Give back every record exactly, with its pictures left out.

════════════════════

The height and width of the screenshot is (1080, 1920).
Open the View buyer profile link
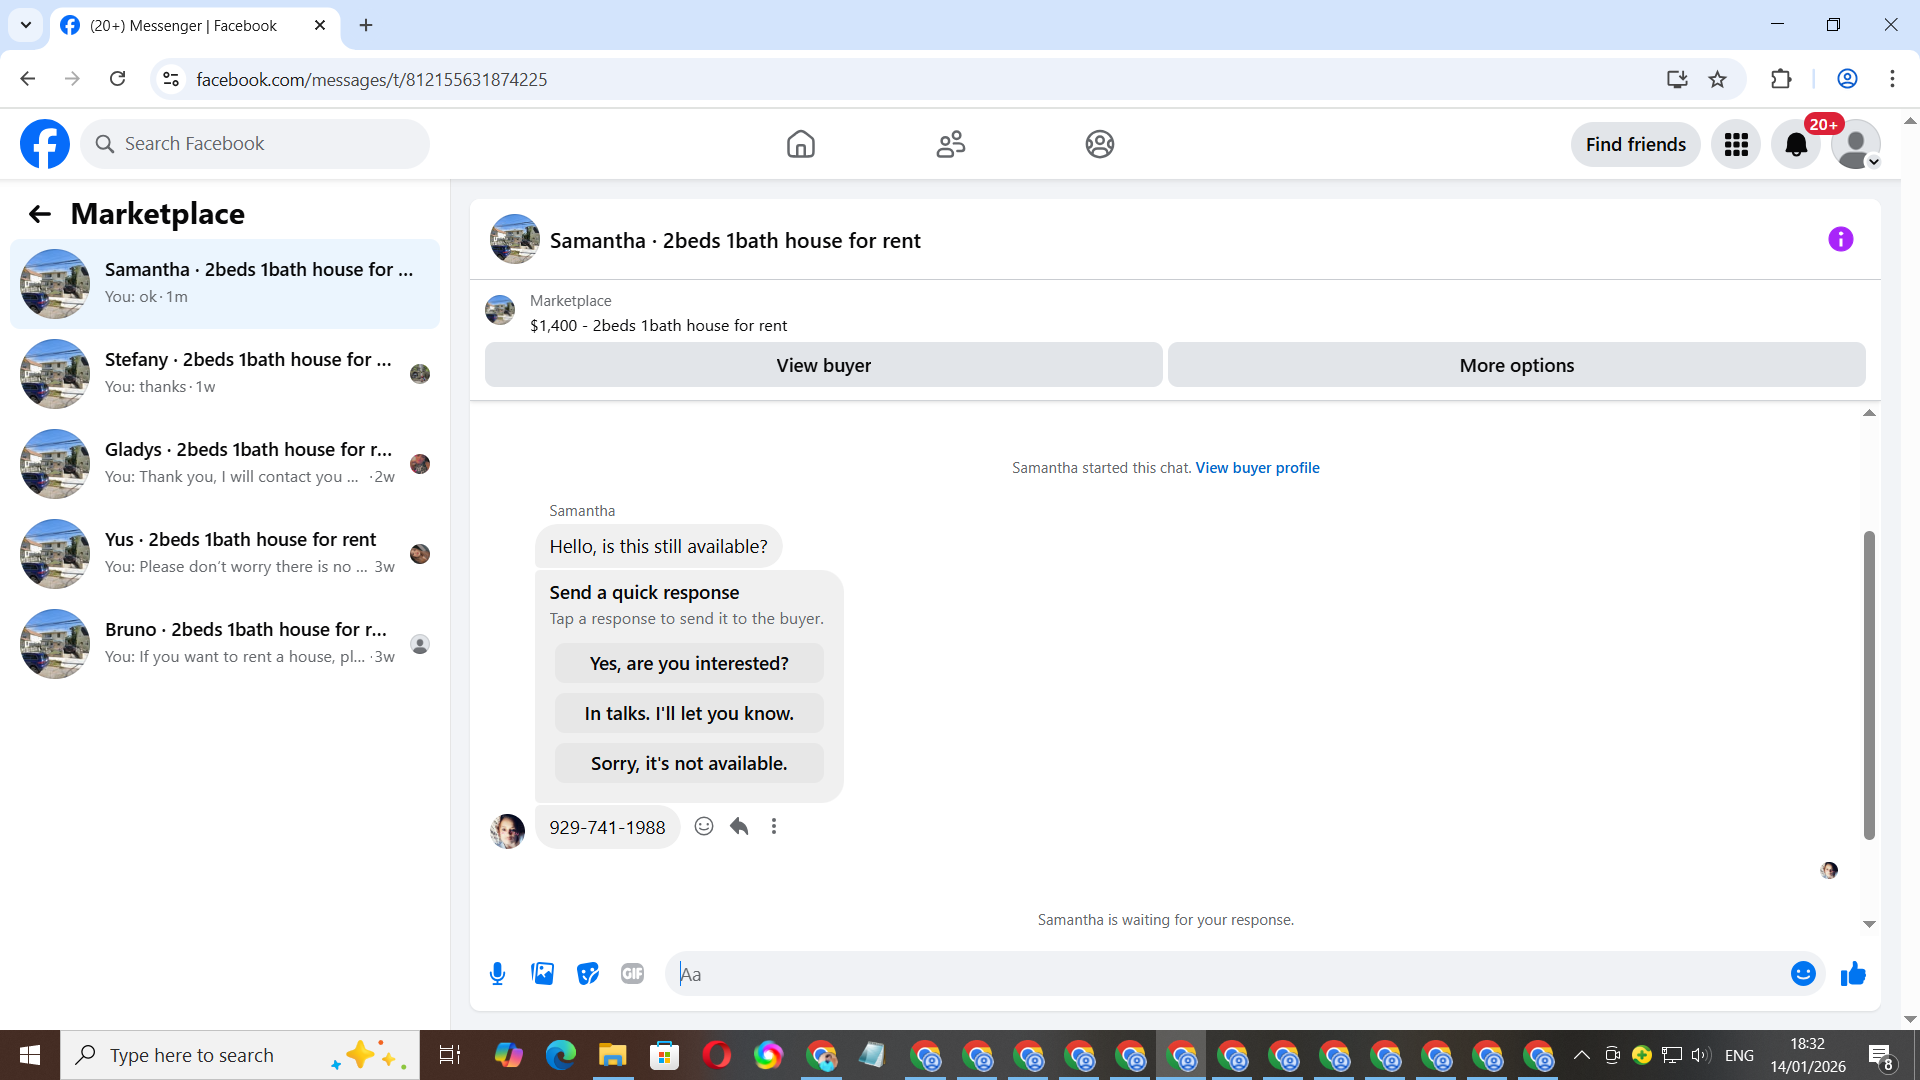coord(1257,467)
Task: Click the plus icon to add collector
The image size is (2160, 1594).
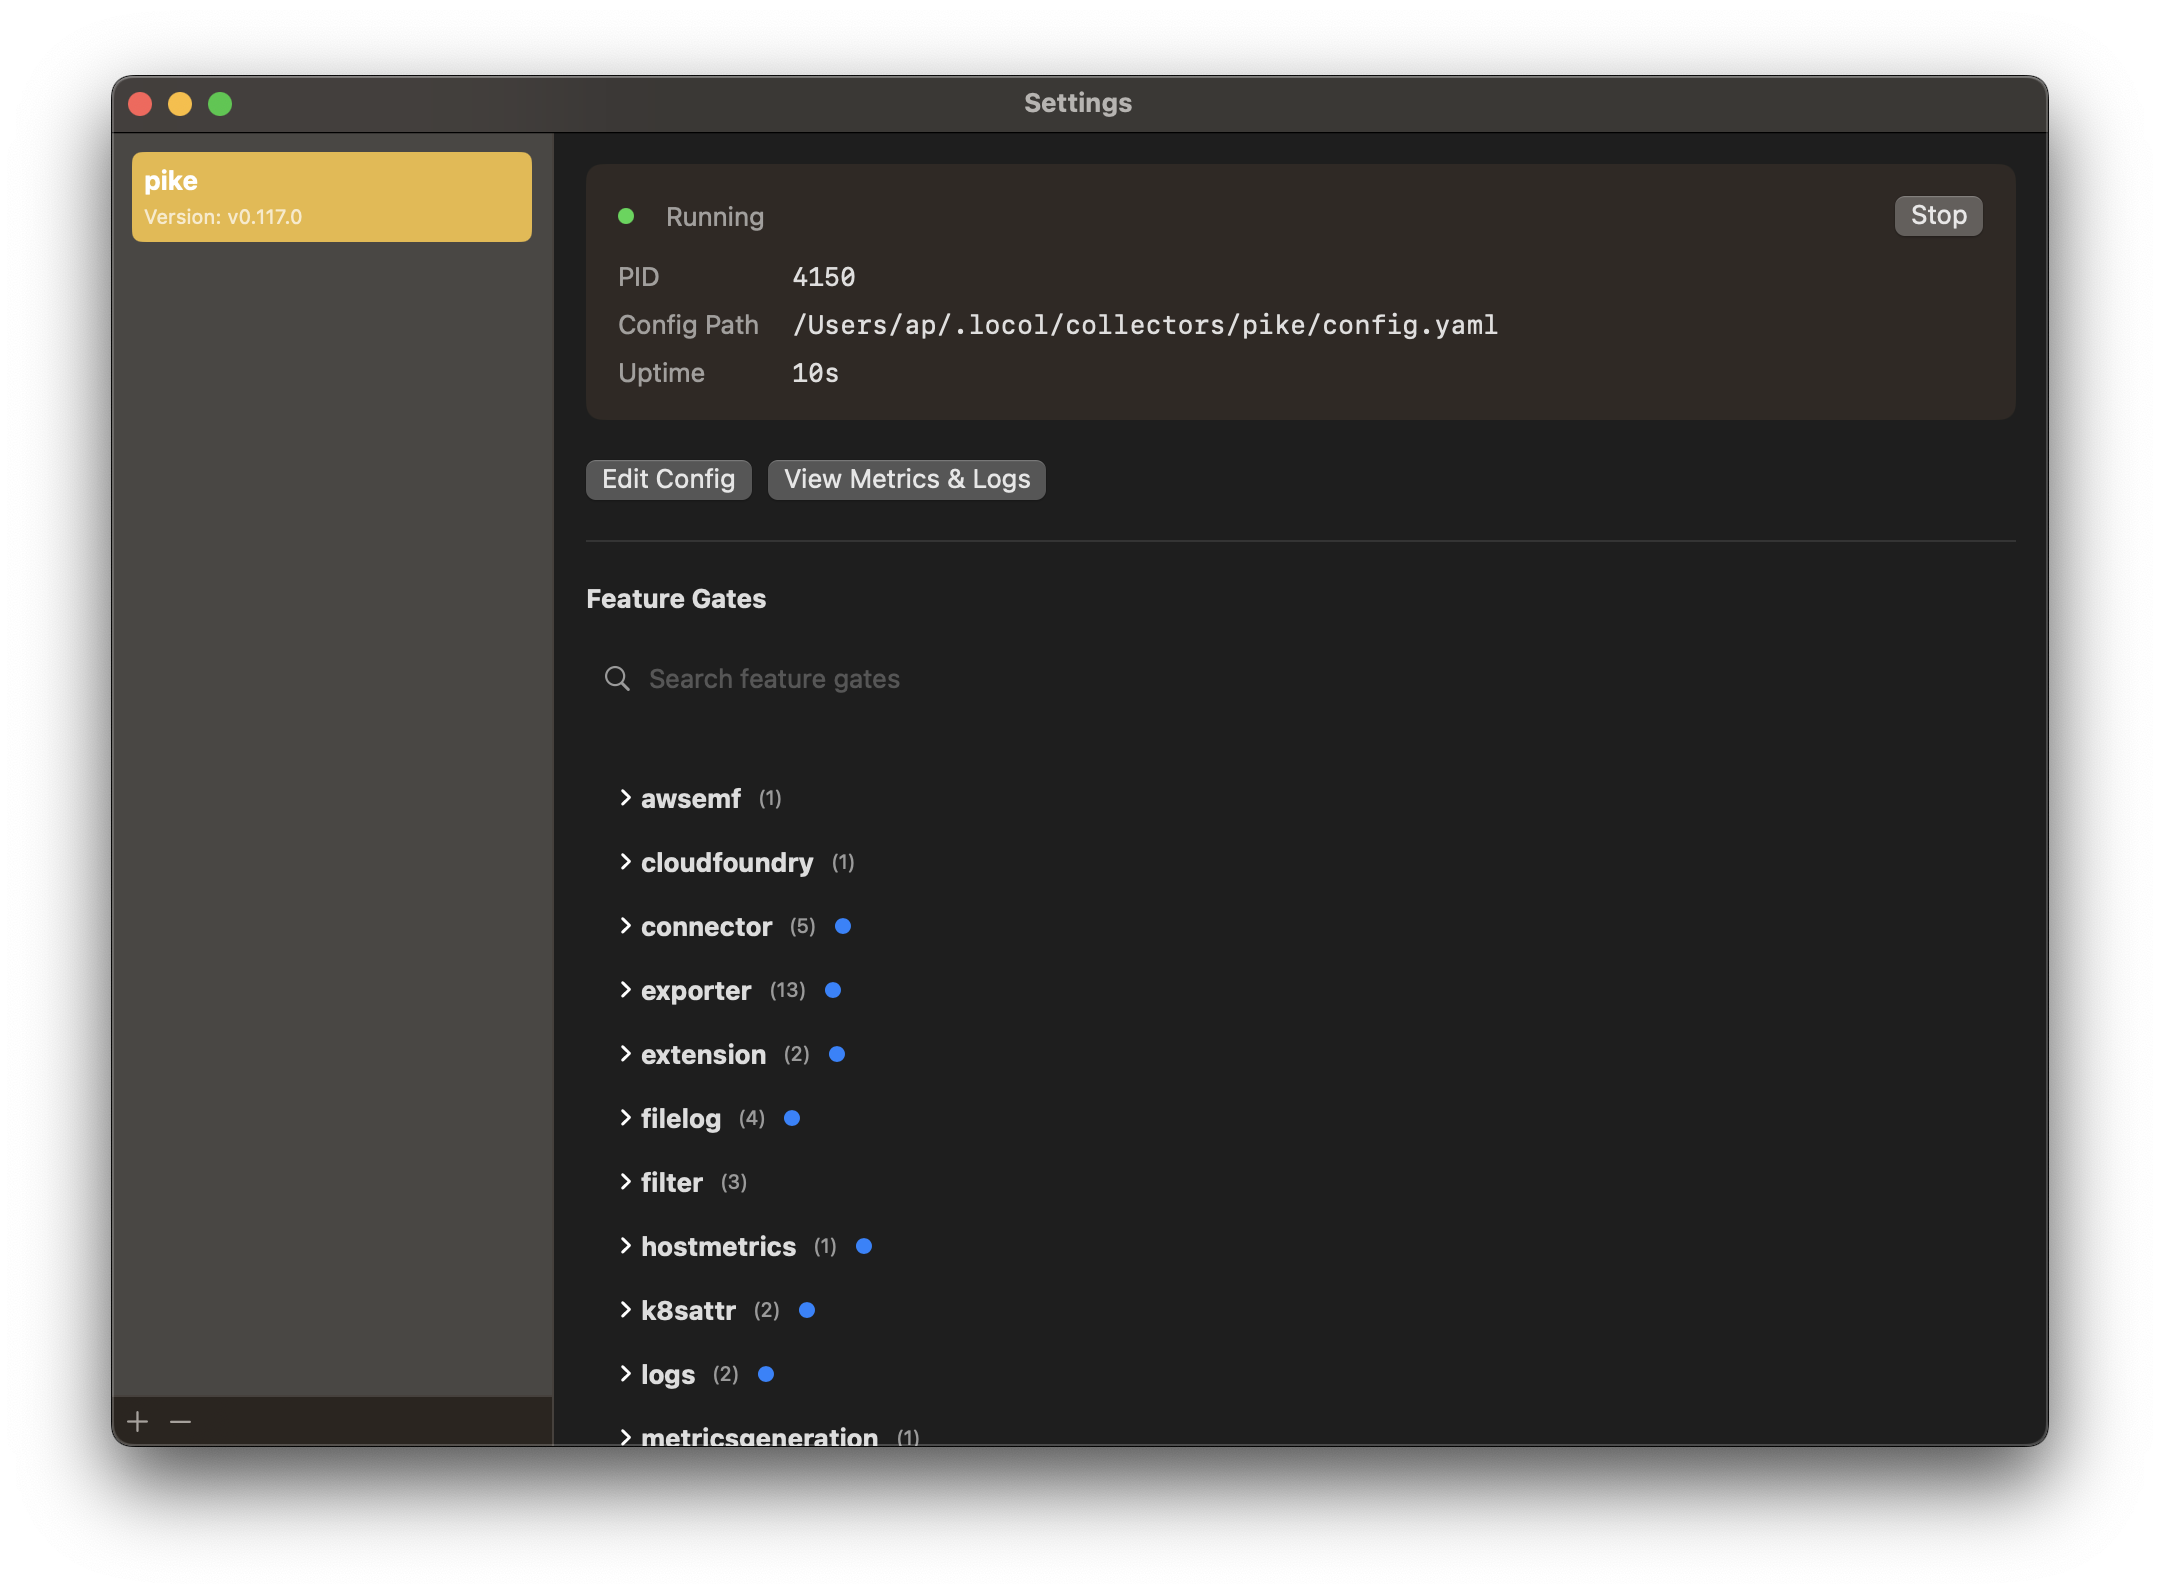Action: (138, 1421)
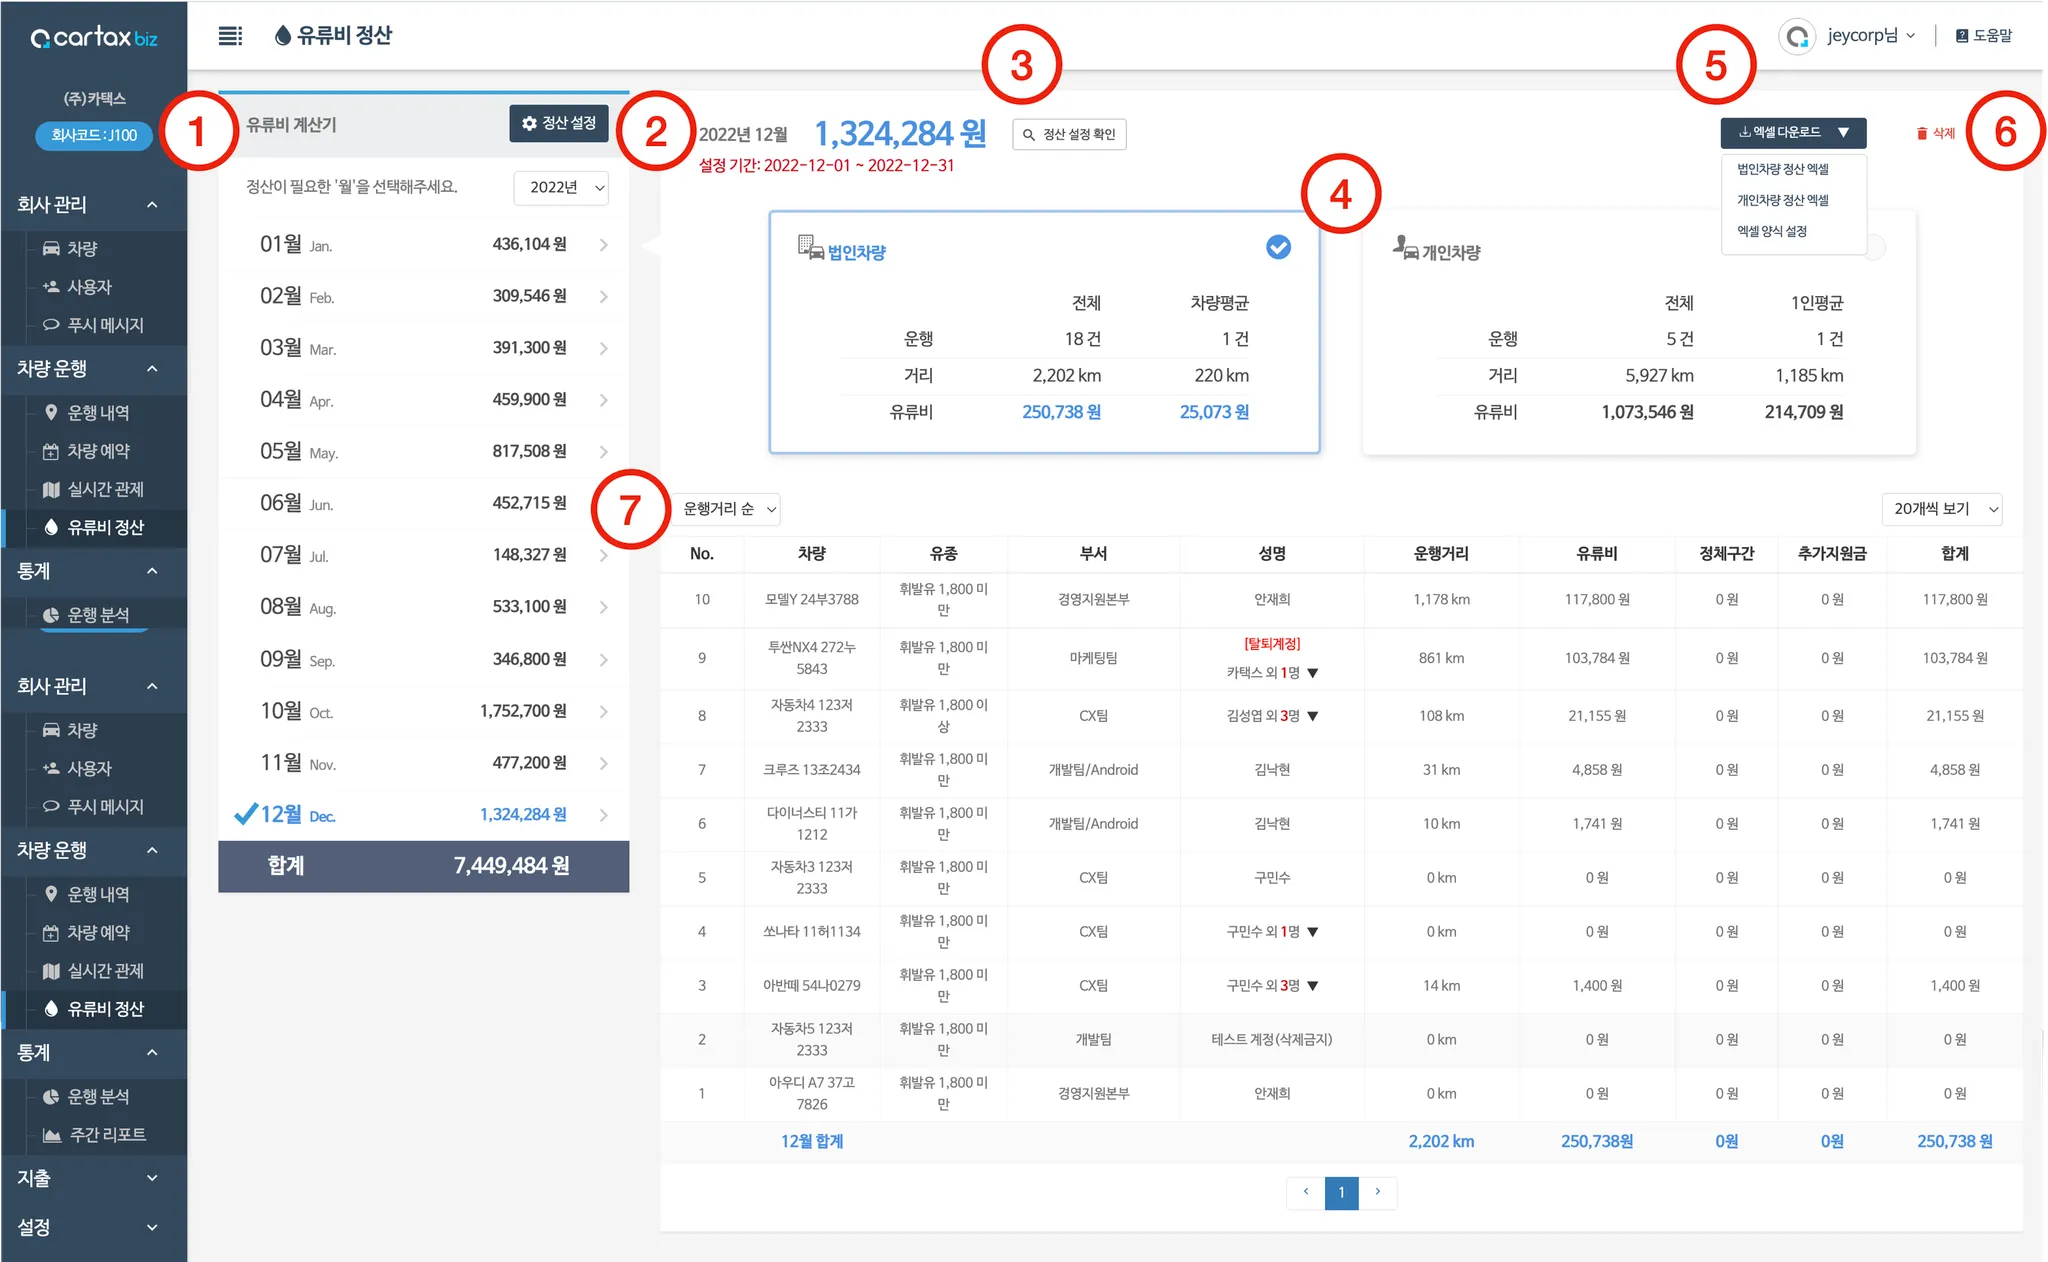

════════════════════

Answer to the problem:
The height and width of the screenshot is (1080, 1920).
Open the View buyer profile link
coord(1257,467)
Task: Click the plus icon to add collector
The image size is (2160, 1594).
Action: (138, 1421)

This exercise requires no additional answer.